Aral, however, opened her eyes and regarded her companion. "Vilkas," she said gently, "this is too great a work to approach half-made. Behold, you are safe. There are none here that you need to fear, all is well, all is healing and the work of the Lady. We cannot do this with the tiny portion of strength you have restricted yourself to. We are going to need your true gift, my friend. The time has come, as you knew it would."
I have no idea why I said mat, but as the words passed my lips I knew they were true. Lady, it scares me when that kind of thing happens.
"I am not prepared, Aral," he answered me, but it was an excuse and we both knew it.
"You do not need to be prepared All the power you could ever need is within you, at your command, as it has ever been. Call upon it and loose it gently, Vil. All will be well. Gently, slowly, under control. The power that is in you, release it to serve the Lady Shia and the Lady Lanen who lies before us in her need, blessing and blessed," I intoned.
I suppose I should have expected it, but how was I to know?
When next I looked down Lanen was floating above the bed at waist level. Vilkas's waist level. Her eyes were open and aware, but only aware of Vilkas. I don't think he meant to do it; my guess has always been that it was just that his back was aching and he needed to see closer, so he brought her closer, but it was certainly a first.
I looked at Lanen, so near to my eyes, and was almost blinded by the blue Healer's fire from Vilkas. It was astounding. She was all but transparent—I could see every bone, every organ in her body, her very blood as it was flowing through her veins.
I stood amazed as Vilkas poured strength into her, as he watched the blood circulating, as he looked deep into the structure of blood itself and understood.
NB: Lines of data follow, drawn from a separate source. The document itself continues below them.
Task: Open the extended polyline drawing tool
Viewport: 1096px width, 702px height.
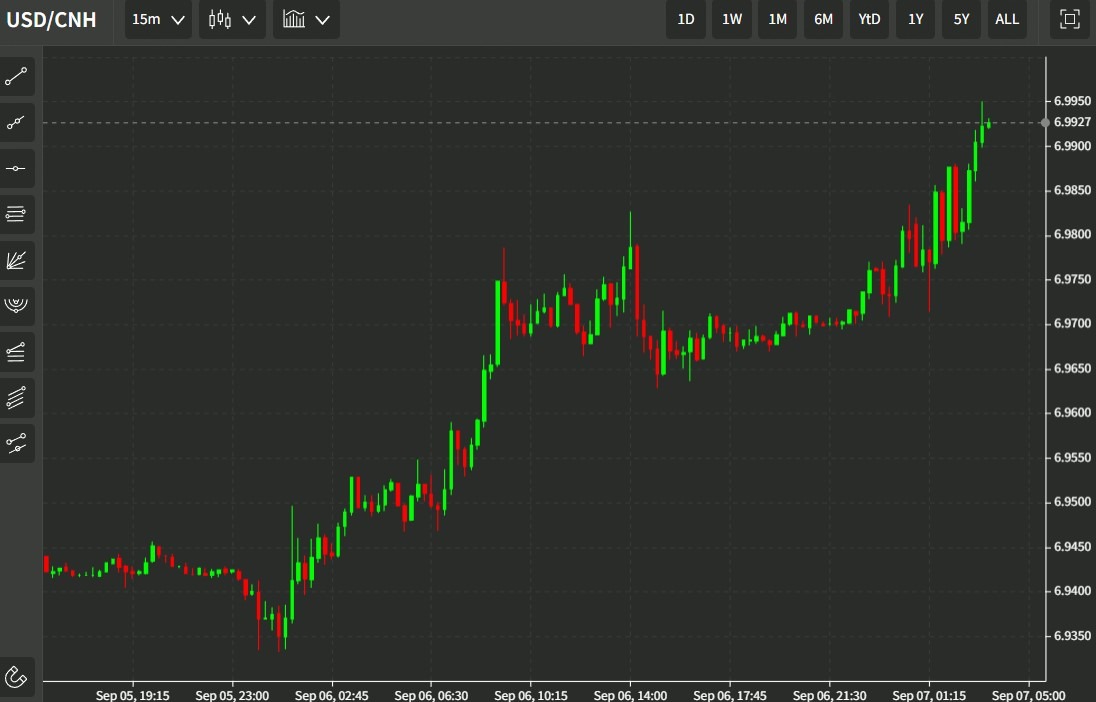Action: click(x=17, y=122)
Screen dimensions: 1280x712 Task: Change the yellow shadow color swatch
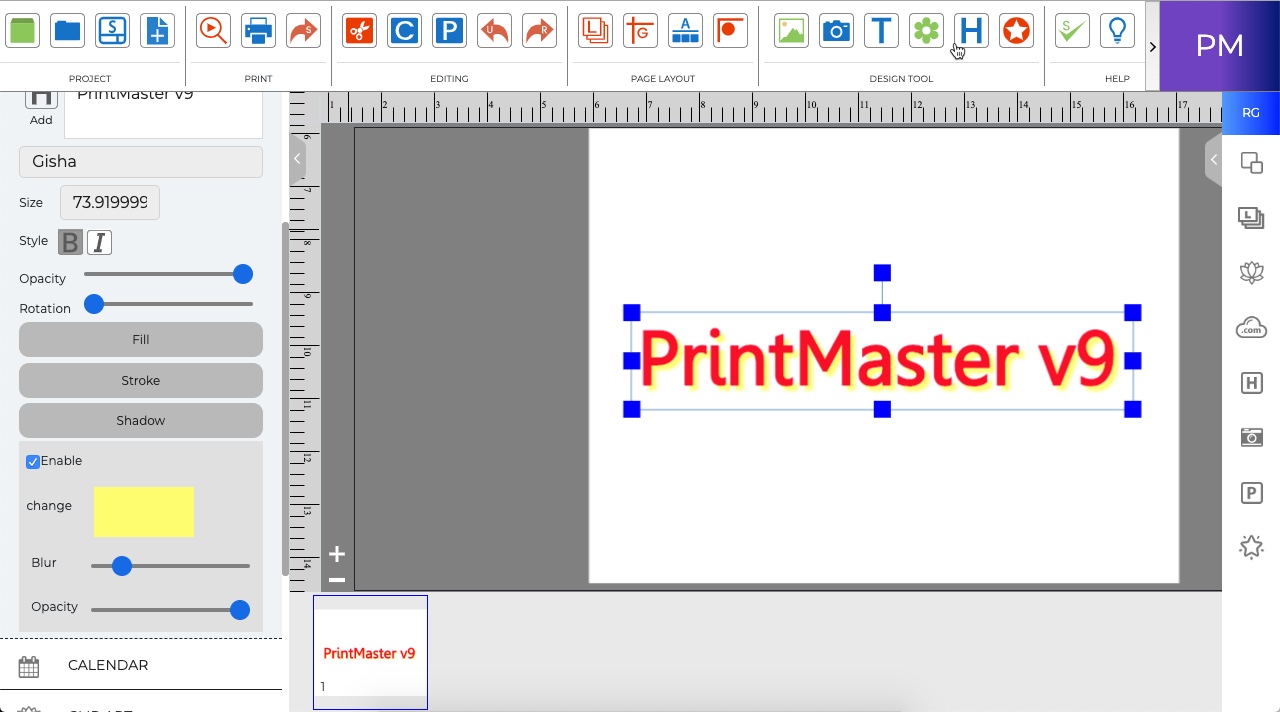(x=143, y=511)
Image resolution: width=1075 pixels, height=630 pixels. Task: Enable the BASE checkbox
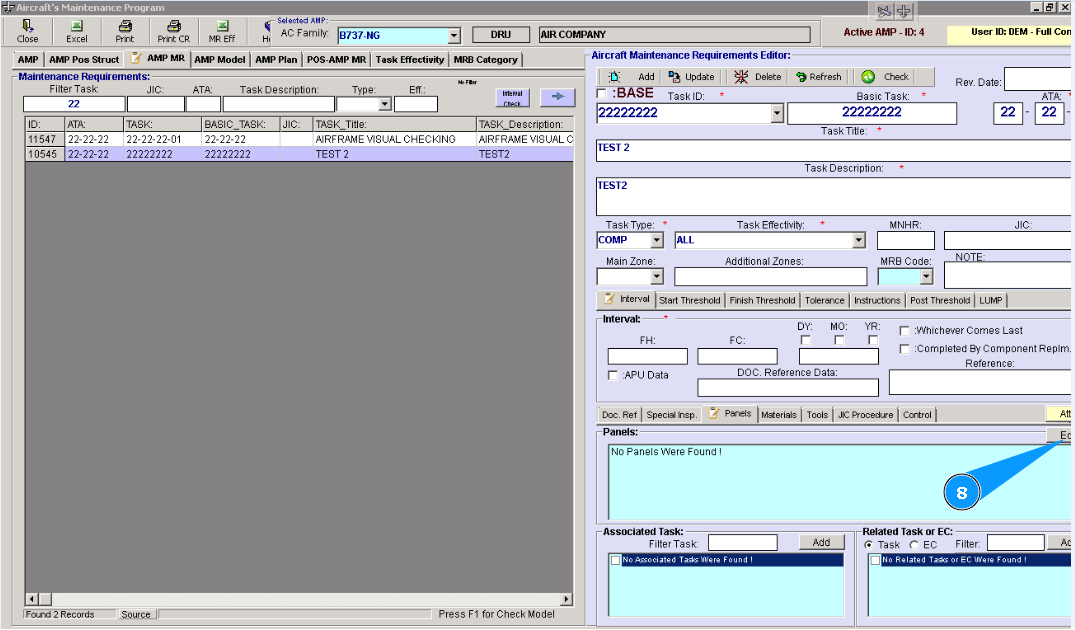click(602, 94)
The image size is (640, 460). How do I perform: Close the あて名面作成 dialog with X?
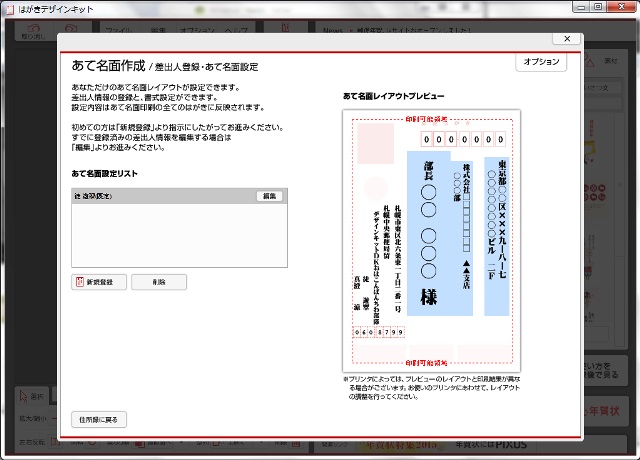pos(567,39)
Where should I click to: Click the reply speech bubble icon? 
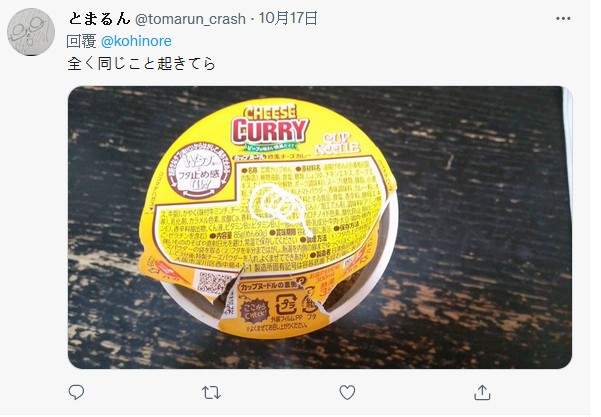pos(76,392)
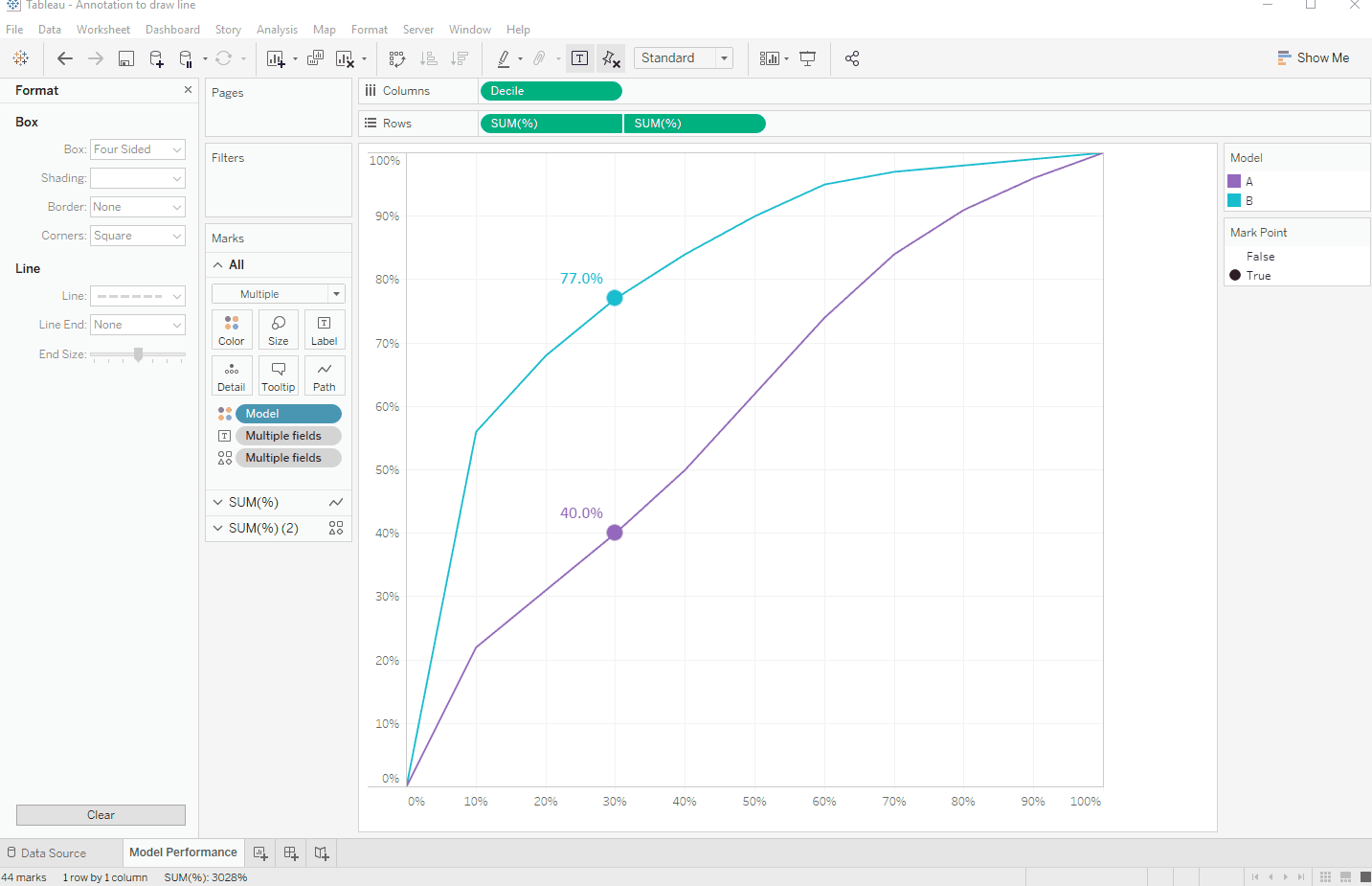Highlight Model A in the legend
The height and width of the screenshot is (886, 1372).
[x=1241, y=181]
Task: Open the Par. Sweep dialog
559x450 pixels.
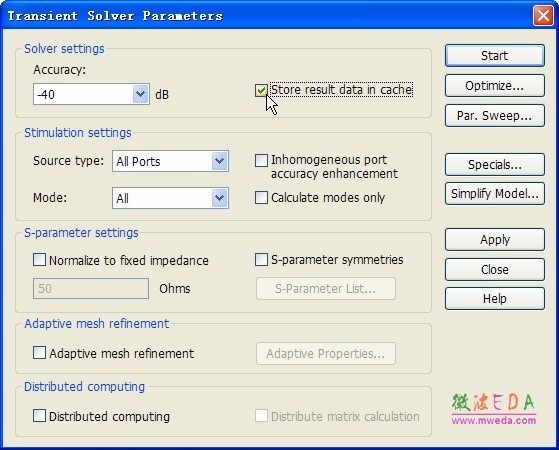Action: tap(494, 116)
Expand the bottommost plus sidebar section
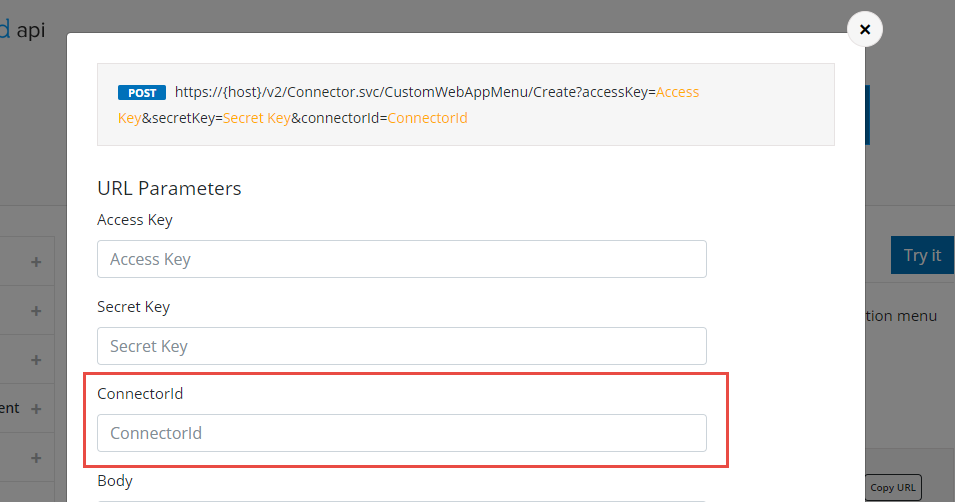 coord(36,458)
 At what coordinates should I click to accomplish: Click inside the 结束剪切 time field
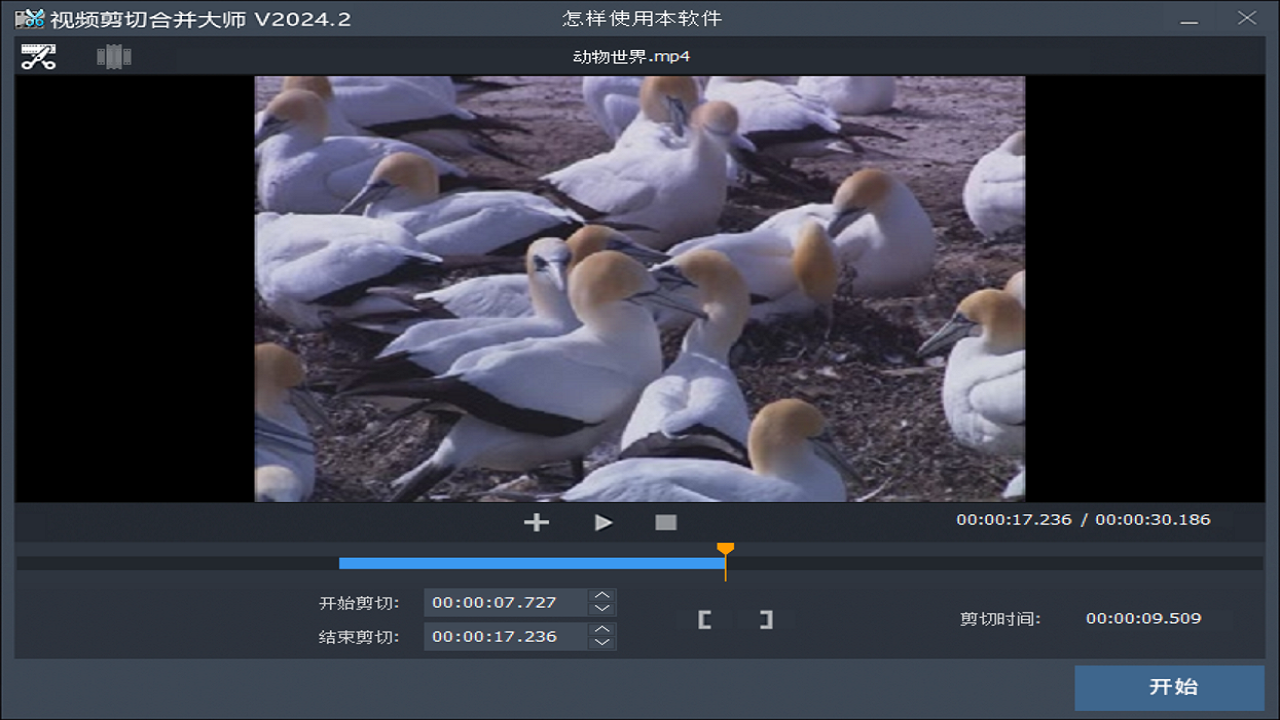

Then he spoke. Blessed Shia, that voice. I freely admit that Vil's voice is one of the best parts of him, but when he spoke from the heart of that healing sun he sounded wise and strong and—older. A lot older. Several hundred years older.
"Lanen Kaelar, it is time," he said.
"Whenever you're ready," she replied, and managed to add, "Name of the Winds, Akor, he sounds like the Kantri!"
Vilkas raised his hands high and summoned all that blaze of power into a ball the size of his hand. It glowed blue-white and was soon too bright to look at. With a gentle gesture he pushed that blue-white sun into her body, where it spread in an instant to fill her from top to toe. For a moment she floated there, pulsing with that power that beat with her
heart's rhythm. Then I saw Vilkas—this is so hard to describe—as if he held back the last note of a song, or the last drop of water that will make the jug overflow. It glimmered in the palm of his hand.